Já a Europa alertou que, com o grau de ambição que o Mercosul apresenta no setor industrial, não haveria como negociar um acordo inter-regional. Bruxelas estima que não terá como convencer os 27 países do bloco a abrirem os seus mercados agrícolas em um acordo com Brasil e Argentina sem que as concessões compensem eventuais prejuízos.

De fato, em uma reunião de ministros da Agricultura da UE, ontem, na capital européia, vários governos afirmaram que a não poderiam ir além em suas propostas de abertura, entre eles o da Hungria e Holanda.
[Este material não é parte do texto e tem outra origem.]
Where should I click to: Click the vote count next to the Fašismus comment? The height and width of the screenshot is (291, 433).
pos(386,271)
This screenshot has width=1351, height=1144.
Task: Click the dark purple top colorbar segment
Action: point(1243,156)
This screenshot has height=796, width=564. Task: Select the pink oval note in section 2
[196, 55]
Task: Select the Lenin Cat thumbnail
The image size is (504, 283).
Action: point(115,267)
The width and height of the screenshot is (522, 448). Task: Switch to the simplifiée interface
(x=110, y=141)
Para a França, a Europa não pode ser responsabilizada por um fracasso, já que caberia aos americanos reduzirem as suas distorções.
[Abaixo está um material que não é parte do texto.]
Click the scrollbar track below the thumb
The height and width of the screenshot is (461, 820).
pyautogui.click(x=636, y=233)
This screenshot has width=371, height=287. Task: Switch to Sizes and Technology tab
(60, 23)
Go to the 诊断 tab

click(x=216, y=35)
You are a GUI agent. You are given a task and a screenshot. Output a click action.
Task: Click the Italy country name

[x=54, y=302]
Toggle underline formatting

Mas os europeus não querem perder tempo. Enquanto a OMC não caminha, Bruxelas acelera a sua tentativa de acordo com a Coréia do Sul, segundo maior mercado da Ásia para os europeus. Não por acaso a UE sugere, pela primeira vez, a eliminação de 100% de suas tarifas caso os coreanos retribuam com o mesmo benefício.

AMBIÇÃO

Na OMC, muitos diplomatas acreditam que a ambição real de cada país na Rodada Doha poderá começar a ser medida hoje. Os mediadores agrícolas e de bens industriais apresentarão o que acreditam ser o ponto de convergência de todas as propostas.

Os textos, aguardados com ansiedade em Genebra, estabelecerão as bases para os debates sobre o teto dos subsídios, o corte de tarifas e a abertura dos mercados de bens industriais.

Negociadores que já tiveram acesso ao documento disseram ao Estado que as propostas que serão apresentadas estão sendo consideradas ' ambiciosas', ainda que não nos níveis esperados inicialmente pelo gabinete de Pascal Lamy, diretor da OMC.

A estratégia dos governos será a de evitar atacar as propostas a partir de hoje para permitir que elas sobrevivam pelo menos até setembro. Vários governos, porém, deixaram claro à direção da OMC que esse não é o momento de uma reunião ministerial, como queria Amorim. 'Nós avisamos que não mandaríamos nosso ministro', afirmou um representante de um país centro-americano.

Ainda assim, a agenda de Mandelson e Amorim amanhã será a de tentar restabelecer o diálogo para ver o que pode ser feito nas próximas semanas. O encontro foi organizado depois que o presidente Luiz Inácio Lula da Silva conversou com a chanceler alemã, Angela Merkel, na semana passada.